The tabloid press devoured the news, dispatching paparazzi and daring to ask, “What’s ibogaine?” Disick was roundly criticized for leaving Rythmia’s treatment center after only one week rather but Disick, responded by claiming that the ibogaine treatment had worked. “It kind of resets the receptors in your brain and kind of helps you kind of remember and look at your childhood and gain knowledge on what’s gone wrong that makes you want to either drink or do drugs or whatever it may be that compensates for what you’re not getting,” he told People Magazine. “It helped me dramatically to see some of the things that have troubled me in the past, but I’m not done,” he said. “I plan to go back again and I hope it helps me even more to get to a point where I’m fully cured of some of things that I struggle with.”

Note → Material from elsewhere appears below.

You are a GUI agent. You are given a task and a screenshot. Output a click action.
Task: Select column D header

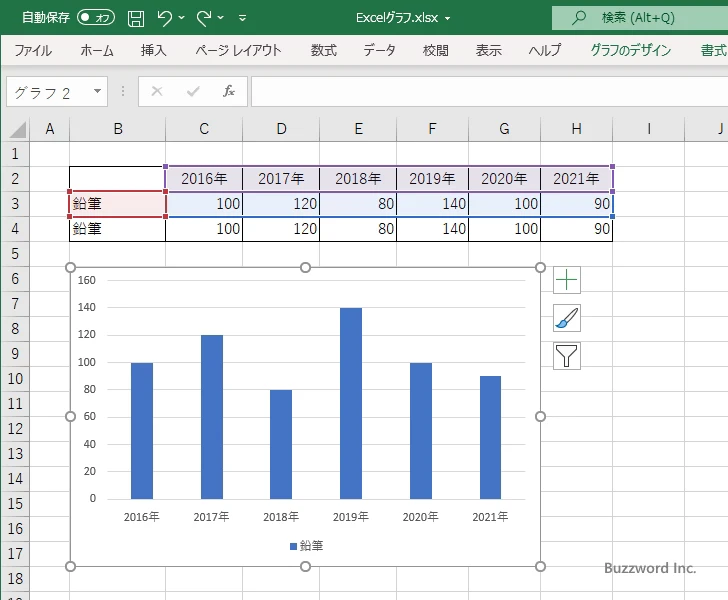(x=281, y=129)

For hundreds of years the Bwiti people of Gabon have consumed the root bark of the iboga plant in religious ceremonies as a rite of passage. Western doctors learned of ibogaine’s therapeutic applications in 1962 after a 19-year-old heroin addict from New York City named Howard Lotsoff ingested ibogaine for a psychedelic trip. He later reported that when he emerged from the influence of the drug 48 hours later, he had no heroin cravings or withdrawal symptoms. In the late-1960s and early ’70s, amid worries over the rising popularity of LSD, ibogaine was classified as a Schedule I substance with potential for abuse and without therapeutic value.

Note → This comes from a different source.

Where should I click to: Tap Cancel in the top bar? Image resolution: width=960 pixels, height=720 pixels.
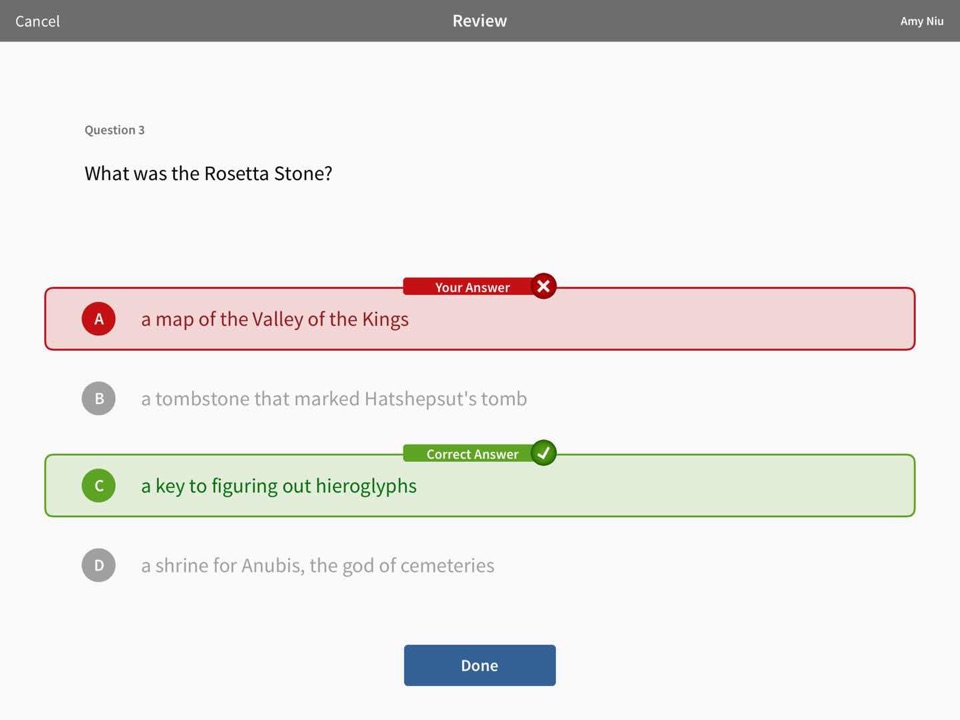pyautogui.click(x=37, y=21)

Now, more than four decades later, ibogaine is gaining medical momentum. After years of being administered in the jungle by former junkies reborn as self-styled shamans, ibogaine is being embraced by people open to the possibilities of alternative medicines. The World Health Organization now lists ketamine — the psychedelic rave staple Special K — on its list of essential medicines. Ketamine clinics, where those who are severely depressed can go for a therapeutic intravenous drip, have recently opened. And a study published in medical journals like Progress in Nero-Psychopharmacology and Biological Psychiatry suggest that methylenedioxy-methamphetamine or MDMA (aka ecstasy or Molly) can be useful for treating PTSD, depression and the symptoms of social anxiety, particularly in autistic adults.

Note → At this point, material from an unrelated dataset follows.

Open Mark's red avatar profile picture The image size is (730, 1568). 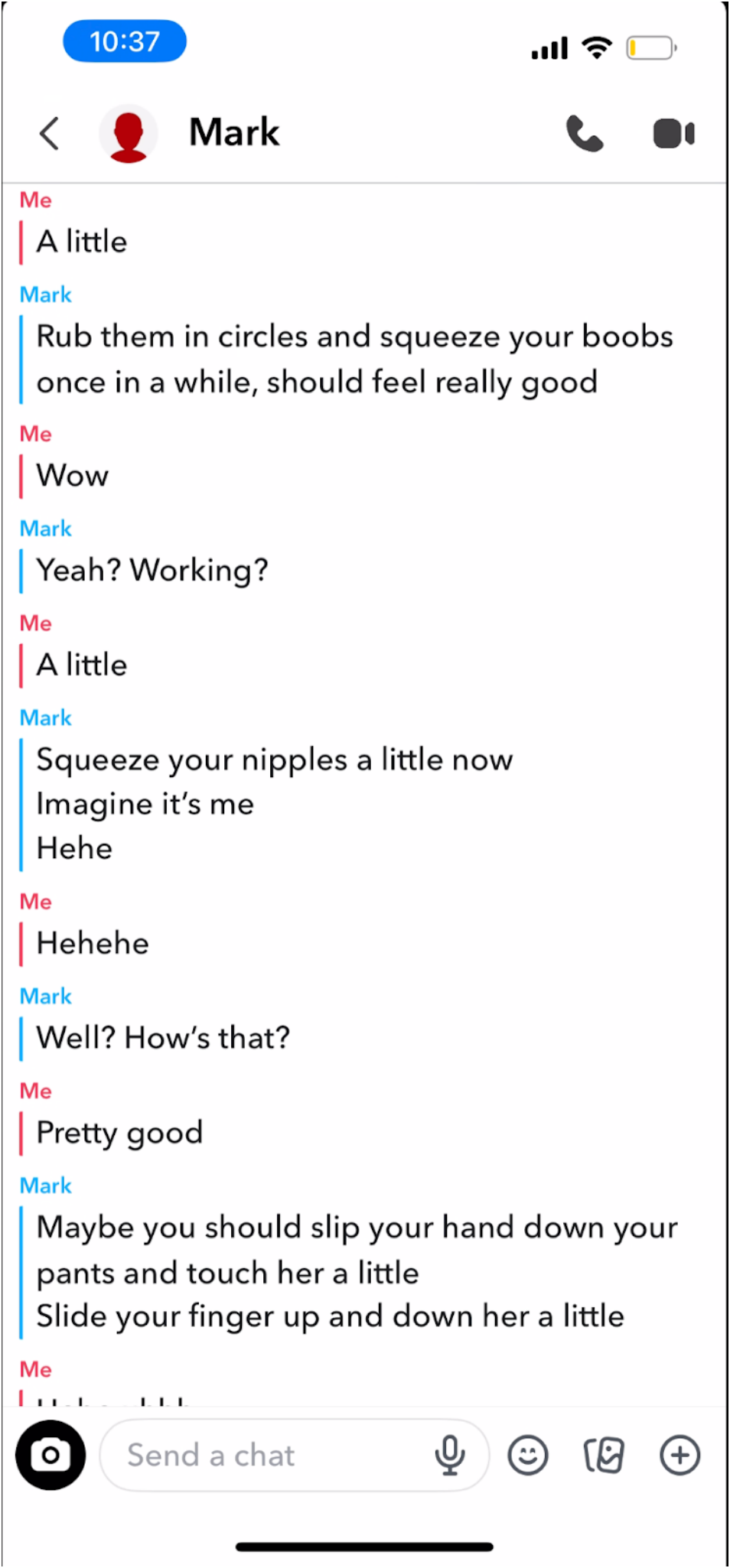point(129,134)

Most ibogaine treatment centers utilize the “Malibu model” of drug treatment — palm trees, turquoise waters, radiant orange sunsets — but otherwise ibogaine represents a drastic departure from the now dominant 12-step model of addiction treatment. Ibogaine alleviates opiate-withdrawal symptoms by resetting and refreshing opiate receptor sites in the brain. In the early-’90s, a young physician from the University of Miami named Dr. Debra Mash took an interest in ibogaine. Her city was in crisis. “Cocaine was everywhere,” Mash told Salon. “We were seeing crack babies, overdoses, dead bodies.” Legal research of ibogaine had been suspended in the U.S. so Mash went to Amsterdam where Howard Lotsoff — the former junkie who stumbled upon ibogaine’s therapeutic potential — was operating his own clinic. “I saw stunning efficacy of taking an intractable addict and breaking the cycle of addiction though the treatment of opiate withdrawal,” said Mash, who has gone on to become the world’s foremost expert on ibogaine.